■ GOAL OF THE EXERCISE:
From the listing below, retype exactly the line holding "The image size is (863, 661).", the line holding "Select the 02-06-2021 1:00 AM backup row", and the lines between them; skip everything else.
--- START ---
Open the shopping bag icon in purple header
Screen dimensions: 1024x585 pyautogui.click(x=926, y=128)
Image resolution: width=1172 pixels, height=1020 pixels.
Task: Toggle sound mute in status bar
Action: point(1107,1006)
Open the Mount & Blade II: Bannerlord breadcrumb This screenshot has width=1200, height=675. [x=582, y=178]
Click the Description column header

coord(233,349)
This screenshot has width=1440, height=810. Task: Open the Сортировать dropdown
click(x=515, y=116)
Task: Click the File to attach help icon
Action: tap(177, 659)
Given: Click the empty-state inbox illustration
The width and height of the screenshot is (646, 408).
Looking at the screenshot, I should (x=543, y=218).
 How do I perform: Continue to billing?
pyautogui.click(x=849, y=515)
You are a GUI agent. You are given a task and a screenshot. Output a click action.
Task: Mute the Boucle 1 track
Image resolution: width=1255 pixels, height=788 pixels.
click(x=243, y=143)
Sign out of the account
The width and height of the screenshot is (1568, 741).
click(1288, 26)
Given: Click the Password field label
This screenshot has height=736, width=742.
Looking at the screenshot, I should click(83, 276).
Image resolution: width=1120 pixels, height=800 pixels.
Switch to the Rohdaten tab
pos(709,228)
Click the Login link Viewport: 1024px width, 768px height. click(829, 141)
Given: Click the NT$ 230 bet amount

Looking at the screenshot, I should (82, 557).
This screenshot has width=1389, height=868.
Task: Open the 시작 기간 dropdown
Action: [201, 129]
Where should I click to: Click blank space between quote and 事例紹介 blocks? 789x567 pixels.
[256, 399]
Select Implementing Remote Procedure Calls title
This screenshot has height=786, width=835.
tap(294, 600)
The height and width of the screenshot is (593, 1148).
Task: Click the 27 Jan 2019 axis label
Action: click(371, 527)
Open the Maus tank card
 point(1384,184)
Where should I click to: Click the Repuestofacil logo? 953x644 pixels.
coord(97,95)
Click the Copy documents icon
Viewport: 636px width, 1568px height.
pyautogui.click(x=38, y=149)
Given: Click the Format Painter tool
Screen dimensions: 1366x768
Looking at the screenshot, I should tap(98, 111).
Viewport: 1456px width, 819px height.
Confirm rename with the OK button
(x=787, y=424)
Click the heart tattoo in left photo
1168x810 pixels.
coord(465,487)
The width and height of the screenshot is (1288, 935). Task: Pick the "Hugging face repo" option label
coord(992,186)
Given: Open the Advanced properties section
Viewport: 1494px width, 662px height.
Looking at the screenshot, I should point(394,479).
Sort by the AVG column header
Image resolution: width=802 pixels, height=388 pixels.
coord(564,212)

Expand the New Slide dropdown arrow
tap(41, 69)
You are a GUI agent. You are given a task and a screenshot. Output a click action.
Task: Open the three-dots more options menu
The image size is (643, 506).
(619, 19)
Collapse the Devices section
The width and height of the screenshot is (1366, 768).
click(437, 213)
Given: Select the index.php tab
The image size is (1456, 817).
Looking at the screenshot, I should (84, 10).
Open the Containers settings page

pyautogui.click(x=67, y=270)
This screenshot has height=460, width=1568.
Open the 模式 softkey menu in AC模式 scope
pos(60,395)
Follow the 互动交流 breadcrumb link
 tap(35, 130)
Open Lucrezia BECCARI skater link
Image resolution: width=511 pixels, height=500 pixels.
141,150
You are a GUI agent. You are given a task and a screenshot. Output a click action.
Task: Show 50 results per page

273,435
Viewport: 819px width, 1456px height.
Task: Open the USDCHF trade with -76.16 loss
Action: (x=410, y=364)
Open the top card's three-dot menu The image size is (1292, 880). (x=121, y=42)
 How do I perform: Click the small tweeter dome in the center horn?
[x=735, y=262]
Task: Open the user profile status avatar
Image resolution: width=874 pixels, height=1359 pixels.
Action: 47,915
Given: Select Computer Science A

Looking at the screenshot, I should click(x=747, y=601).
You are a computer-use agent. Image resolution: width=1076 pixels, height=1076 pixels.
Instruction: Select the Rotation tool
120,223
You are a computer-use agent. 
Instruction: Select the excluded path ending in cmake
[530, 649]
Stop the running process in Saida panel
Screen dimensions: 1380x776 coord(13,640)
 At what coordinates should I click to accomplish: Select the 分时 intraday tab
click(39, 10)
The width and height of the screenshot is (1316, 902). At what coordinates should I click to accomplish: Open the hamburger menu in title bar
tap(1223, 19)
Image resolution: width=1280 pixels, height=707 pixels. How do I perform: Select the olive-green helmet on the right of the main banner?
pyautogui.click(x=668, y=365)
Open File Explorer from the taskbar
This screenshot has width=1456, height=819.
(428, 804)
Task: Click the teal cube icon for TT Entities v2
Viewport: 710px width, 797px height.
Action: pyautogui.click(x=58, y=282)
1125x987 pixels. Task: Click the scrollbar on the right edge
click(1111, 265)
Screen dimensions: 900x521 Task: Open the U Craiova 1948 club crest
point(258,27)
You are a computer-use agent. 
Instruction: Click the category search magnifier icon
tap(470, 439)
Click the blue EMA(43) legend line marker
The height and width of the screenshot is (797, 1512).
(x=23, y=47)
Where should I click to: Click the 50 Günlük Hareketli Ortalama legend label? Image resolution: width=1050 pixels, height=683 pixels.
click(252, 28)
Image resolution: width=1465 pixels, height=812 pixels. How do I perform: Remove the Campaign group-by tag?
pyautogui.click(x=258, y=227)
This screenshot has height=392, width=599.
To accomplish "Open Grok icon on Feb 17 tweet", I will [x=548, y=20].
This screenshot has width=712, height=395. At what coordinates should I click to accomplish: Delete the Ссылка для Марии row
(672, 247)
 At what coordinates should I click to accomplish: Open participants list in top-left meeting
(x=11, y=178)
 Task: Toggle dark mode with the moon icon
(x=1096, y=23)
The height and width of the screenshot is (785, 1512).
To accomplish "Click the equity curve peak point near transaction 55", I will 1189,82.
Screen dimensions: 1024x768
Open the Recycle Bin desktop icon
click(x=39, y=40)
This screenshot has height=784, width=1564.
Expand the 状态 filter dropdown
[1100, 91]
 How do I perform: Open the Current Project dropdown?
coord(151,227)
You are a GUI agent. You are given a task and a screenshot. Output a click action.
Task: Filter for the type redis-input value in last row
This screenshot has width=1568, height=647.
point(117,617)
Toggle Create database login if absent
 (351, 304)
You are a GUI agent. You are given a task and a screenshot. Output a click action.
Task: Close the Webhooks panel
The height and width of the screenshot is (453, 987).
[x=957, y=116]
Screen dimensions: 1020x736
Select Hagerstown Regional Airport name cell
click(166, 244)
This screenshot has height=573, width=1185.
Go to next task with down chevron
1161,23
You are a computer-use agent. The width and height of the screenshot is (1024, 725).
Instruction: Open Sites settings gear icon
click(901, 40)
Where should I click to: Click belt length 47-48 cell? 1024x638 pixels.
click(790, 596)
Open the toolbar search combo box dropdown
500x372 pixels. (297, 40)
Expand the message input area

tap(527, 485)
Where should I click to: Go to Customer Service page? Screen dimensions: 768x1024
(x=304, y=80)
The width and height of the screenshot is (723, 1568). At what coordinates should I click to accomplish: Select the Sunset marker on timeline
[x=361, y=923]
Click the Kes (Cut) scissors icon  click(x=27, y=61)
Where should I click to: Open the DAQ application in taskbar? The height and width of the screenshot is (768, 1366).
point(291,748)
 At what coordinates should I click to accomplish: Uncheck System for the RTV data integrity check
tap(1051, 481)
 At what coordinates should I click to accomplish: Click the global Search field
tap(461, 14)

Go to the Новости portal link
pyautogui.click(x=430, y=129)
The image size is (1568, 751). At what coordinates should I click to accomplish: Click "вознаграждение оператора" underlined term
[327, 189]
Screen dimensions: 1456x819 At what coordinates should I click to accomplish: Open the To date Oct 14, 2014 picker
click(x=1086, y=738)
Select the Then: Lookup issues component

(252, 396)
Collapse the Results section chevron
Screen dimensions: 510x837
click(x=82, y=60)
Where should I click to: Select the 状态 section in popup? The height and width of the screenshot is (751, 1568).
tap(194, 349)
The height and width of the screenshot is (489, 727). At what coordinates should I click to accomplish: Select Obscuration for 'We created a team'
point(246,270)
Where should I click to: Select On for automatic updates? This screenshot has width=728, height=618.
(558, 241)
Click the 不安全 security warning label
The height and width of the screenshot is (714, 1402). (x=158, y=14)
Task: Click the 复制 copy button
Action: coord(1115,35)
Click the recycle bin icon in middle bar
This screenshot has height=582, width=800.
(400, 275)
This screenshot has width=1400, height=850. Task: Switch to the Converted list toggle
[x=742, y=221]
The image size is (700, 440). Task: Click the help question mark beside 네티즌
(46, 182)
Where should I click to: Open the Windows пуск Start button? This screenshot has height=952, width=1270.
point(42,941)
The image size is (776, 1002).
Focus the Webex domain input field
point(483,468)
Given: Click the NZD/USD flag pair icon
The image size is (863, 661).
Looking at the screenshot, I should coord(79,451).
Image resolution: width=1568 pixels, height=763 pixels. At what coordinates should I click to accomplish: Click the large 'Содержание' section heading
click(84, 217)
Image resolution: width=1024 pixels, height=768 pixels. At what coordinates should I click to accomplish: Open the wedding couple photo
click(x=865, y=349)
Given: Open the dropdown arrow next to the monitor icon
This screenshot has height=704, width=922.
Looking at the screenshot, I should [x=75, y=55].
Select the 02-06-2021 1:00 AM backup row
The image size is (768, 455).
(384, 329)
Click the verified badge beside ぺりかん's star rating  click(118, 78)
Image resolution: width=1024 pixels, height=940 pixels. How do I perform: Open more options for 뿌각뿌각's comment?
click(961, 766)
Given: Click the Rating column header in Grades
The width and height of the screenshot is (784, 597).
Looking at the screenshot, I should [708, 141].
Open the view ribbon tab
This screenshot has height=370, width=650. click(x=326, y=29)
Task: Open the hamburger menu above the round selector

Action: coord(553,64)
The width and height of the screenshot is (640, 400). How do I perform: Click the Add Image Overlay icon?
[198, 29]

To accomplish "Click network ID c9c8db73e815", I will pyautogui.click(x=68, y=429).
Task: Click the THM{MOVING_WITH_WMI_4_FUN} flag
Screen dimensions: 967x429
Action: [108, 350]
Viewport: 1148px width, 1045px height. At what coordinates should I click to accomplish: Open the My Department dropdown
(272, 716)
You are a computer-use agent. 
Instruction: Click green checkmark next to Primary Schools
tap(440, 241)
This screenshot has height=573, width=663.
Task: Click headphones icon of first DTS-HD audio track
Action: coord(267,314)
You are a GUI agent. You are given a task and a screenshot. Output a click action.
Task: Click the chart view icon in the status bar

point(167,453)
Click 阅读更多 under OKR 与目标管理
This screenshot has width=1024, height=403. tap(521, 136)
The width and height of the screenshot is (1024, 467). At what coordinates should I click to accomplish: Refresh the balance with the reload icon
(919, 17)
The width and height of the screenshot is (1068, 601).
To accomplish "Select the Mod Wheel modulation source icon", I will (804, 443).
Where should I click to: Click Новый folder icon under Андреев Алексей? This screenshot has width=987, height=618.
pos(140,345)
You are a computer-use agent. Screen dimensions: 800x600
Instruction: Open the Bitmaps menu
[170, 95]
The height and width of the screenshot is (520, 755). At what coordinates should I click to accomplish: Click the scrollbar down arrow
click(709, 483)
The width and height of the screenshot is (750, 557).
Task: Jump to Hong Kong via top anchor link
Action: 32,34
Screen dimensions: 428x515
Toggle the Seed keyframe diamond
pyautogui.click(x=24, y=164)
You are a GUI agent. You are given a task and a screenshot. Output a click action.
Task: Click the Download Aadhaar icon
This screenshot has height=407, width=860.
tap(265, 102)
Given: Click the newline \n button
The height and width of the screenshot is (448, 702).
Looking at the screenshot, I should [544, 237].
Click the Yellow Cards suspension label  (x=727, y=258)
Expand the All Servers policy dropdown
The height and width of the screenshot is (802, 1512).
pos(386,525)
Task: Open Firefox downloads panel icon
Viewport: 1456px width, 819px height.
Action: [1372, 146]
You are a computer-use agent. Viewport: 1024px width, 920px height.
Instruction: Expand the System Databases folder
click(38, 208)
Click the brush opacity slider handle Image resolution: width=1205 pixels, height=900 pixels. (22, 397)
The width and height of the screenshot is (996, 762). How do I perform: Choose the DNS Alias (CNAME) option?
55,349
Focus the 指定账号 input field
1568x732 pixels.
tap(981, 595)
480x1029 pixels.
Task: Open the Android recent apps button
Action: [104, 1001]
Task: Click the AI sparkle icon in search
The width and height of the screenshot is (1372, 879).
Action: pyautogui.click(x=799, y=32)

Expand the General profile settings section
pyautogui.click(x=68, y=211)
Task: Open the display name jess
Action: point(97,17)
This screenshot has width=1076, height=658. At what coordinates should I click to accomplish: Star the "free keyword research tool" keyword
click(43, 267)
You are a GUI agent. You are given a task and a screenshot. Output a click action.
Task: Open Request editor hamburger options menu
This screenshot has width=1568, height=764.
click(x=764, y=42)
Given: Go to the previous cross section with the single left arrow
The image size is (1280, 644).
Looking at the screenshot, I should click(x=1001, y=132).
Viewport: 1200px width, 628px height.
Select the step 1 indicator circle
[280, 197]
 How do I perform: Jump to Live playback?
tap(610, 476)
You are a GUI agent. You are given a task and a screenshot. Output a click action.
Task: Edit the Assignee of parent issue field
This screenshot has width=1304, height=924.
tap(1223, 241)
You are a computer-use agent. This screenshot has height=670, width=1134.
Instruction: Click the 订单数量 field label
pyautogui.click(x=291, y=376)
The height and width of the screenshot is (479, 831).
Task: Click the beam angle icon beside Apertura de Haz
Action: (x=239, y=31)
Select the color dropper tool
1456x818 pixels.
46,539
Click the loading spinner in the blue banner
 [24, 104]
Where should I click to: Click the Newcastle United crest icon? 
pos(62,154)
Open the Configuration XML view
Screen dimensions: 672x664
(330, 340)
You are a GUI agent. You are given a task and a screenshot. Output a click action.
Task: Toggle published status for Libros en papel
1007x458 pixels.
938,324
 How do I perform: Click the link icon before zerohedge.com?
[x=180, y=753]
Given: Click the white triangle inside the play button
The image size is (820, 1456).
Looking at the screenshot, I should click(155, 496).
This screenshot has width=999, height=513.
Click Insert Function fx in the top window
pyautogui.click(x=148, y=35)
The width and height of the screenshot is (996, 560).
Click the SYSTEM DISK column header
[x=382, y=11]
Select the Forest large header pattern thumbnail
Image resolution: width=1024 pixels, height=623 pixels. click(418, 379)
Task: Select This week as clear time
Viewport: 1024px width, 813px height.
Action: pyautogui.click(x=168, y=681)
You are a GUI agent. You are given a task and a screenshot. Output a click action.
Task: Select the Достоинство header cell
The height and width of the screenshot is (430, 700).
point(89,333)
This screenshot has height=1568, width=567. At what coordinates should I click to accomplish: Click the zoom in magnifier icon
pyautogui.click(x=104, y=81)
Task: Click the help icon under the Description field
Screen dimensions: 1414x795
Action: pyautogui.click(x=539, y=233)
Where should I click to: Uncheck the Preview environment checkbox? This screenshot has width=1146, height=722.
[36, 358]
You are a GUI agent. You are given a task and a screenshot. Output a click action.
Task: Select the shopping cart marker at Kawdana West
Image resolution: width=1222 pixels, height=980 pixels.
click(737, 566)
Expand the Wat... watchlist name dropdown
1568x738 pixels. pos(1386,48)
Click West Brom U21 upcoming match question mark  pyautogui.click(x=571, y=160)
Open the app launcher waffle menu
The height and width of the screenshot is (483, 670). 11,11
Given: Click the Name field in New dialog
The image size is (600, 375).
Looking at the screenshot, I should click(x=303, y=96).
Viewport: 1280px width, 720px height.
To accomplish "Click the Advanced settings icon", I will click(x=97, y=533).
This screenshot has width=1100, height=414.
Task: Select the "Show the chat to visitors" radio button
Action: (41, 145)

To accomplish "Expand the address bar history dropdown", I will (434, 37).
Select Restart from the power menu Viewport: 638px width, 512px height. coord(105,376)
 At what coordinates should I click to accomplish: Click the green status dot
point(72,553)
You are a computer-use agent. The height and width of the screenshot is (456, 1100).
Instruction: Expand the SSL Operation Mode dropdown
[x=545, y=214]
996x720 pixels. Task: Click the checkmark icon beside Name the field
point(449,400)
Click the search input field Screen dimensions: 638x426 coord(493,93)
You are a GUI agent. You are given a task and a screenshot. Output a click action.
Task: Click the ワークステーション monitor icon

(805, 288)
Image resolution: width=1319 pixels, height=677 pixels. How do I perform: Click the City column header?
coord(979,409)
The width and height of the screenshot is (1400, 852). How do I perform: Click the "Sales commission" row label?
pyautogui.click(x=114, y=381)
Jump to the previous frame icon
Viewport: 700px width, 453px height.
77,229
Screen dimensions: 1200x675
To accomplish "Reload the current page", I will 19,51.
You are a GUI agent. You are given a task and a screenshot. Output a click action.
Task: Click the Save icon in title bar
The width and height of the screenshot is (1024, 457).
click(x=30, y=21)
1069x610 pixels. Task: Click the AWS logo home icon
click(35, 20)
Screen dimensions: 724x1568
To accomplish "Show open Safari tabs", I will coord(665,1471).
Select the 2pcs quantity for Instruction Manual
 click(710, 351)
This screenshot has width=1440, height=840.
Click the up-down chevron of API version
--- END ---
■ ANSWER SPACE:
The image size is (863, 661).
Looking at the screenshot, I should coord(79,451).
Image resolution: width=1568 pixels, height=763 pixels. At what coordinates should I click to accomplish: Click the large 'Содержание' section heading
click(84, 217)
Image resolution: width=1024 pixels, height=768 pixels. At what coordinates should I click to accomplish: Open the wedding couple photo
click(x=865, y=349)
Given: Open the dropdown arrow next to the monitor icon
This screenshot has height=704, width=922.
Looking at the screenshot, I should [x=75, y=55].
Select the 02-06-2021 1:00 AM backup row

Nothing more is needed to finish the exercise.